Par Fiodor Loukianov pour Observateur- Continental
Un vote important est attendu cette semaine en Europe: tous les pays membres de l’UE élisent les députés du Parlement européen. Ce dernier est une structure prestigieuse, mais peu décisive. À la suite d’une réforme il y a quelques années, on a cherché à lui donner plus de poids en ajoutant de la démocratie aux institutions européennes, mais en substance, peu de choses ont changé. Certes, le forum reflète les humeurs générales et influence l’atmosphère politique, mais les décisions qui y sont prises ne sont pas contraignantes.
C’est précisément en raison de l’influence relativement limitée du Parlement européen sur la politique réelle que les élections y sont remarquables.
Les politiciens soutenus aux élections européennes n’ont pas d’influence sur la vie d’un Français, d’un Allemand, d’un Bulgare ou d’un Maltais. Ainsi, il est simplement possible d’exprimer son opinion sur l’establishment en votant pour des forces alternatives qui, généralement, en raison de leur caractère alternatif, n’ont pas d’expérience en gestion étatique. Par conséquent, les résultats des élections deviennent un baromètre intéressant des sentiments publics.
Ce baromètre, à en croire les sondages, indique aujourd’hui, à défaut d’une tempête, une atmosphère très agitée. Des gains notables sont promis aux forces de droite, en particulier à celles que l’on considère en Europe comme étant d’extrême droite ou populistes. Si les résultats sont tels qu’attendus, le Parlement européen deviendra sensiblement plus coloré et diversifié.
Le principal paradoxe est le suivant. Dans les années 1950, lorsque la construction active de l’Europe unie a commencé, le projet avait deux grands objectifs politiques. Le premier était de prévenir les grandes guerres européennes qui ont ravagé le continent dans la première moitié du siècle. Le second, apparu un peu plus tard, était de préserver l’importance internationale de l’Europe, qui a rapidement commencé à la perdre face à la montée des États-Unis, de l’URSS, puis de la Chine. L’unification des intérêts économiques et des potentiels devait faire d’une pierre deux coups. En grande partie, cela s’est réalisé, l’intégration européenne est devenue probablement l’un des projets politiques les plus réussis et élégants de l’histoire du Vieux Continent.

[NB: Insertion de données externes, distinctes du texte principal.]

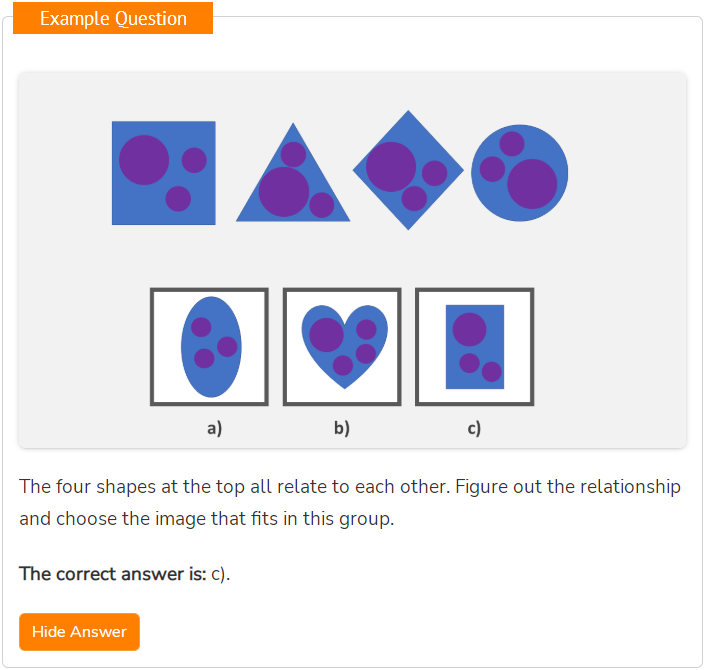
Task: Click the blue triangle shape
Action: [293, 172]
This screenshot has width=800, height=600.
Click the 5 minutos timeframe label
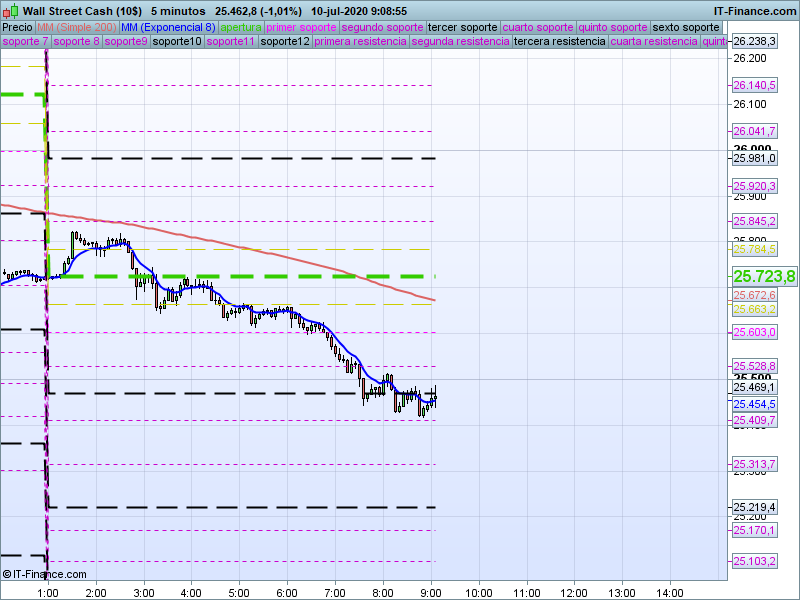[x=178, y=10]
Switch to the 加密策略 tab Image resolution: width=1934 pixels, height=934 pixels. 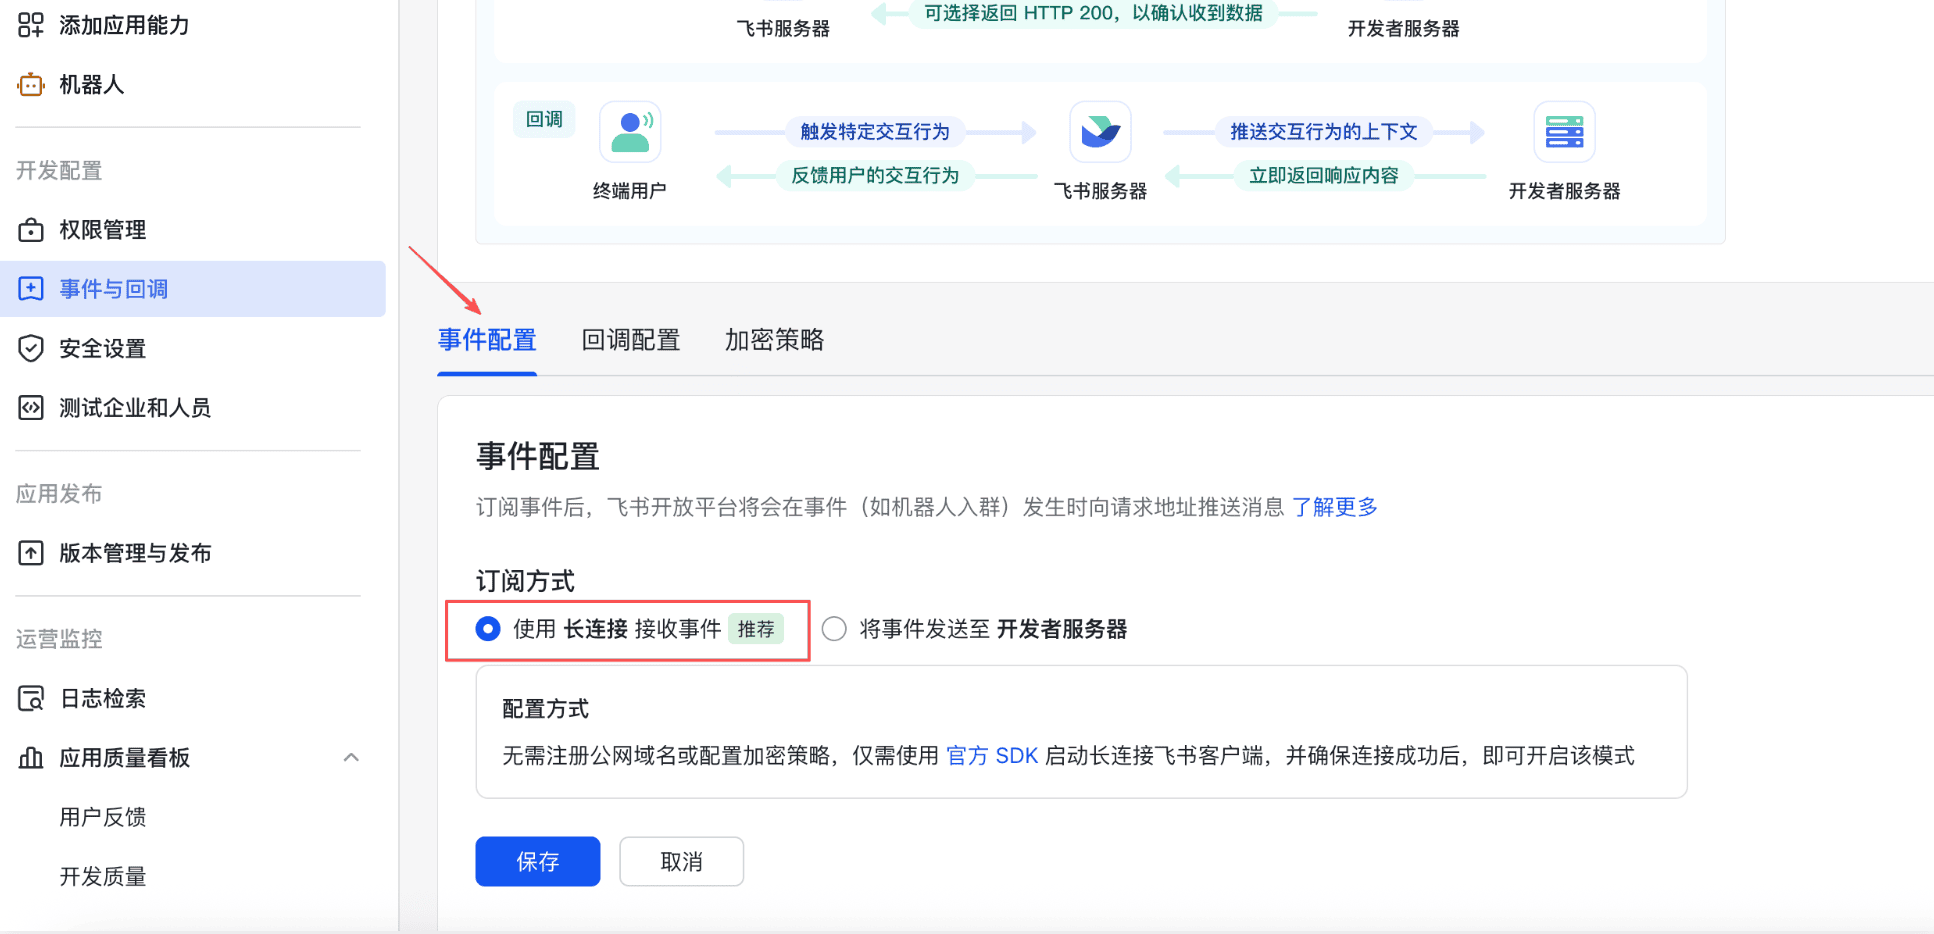click(774, 341)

Que se passe-t-il maintenant? Si l’on part des deux objectifs principaux, le résultat est inverse. Premièrement, l’Europe est secouée par une sorte de fièvre de pré-guerre. C’est le résultat de l’expansion euro-atlantique précédente, dont l’élargissement de l’UE faisait partie. Cela a atteint les limites au-delà desquelles l’expansion de la zone de stabilité s’est transformée en extension de la zone de perturbations, tant externes qu’internes. Deuxièmement, l’indépendance de l’Europe dans les affaires internationales n’a probablement jamais été aussi limitée (en grande partie de son propre gré) qu’aujourd’hui. L’UE sacrifie sans hésitation ses propres avantages en adoptant la vision américaine du devoir. Cela n’était même pas le cas au plus fort de la guerre froide. Naturellement, cela impacte la situation économique. Pourtant, l’intégration a toujours été “vendue” comme un produit extrêmement bénéfique pour chaque citoyen.
Quelle que soit l’issue des législatives européennes, il ne faut pas s’attendre à un changement de cap de l’UE pour le moment. Mais, compte tenu des contradictions décrites, il sera intéressant de voir à quel point les résultats résonneront comme un signal d’alarme pour l’establishment.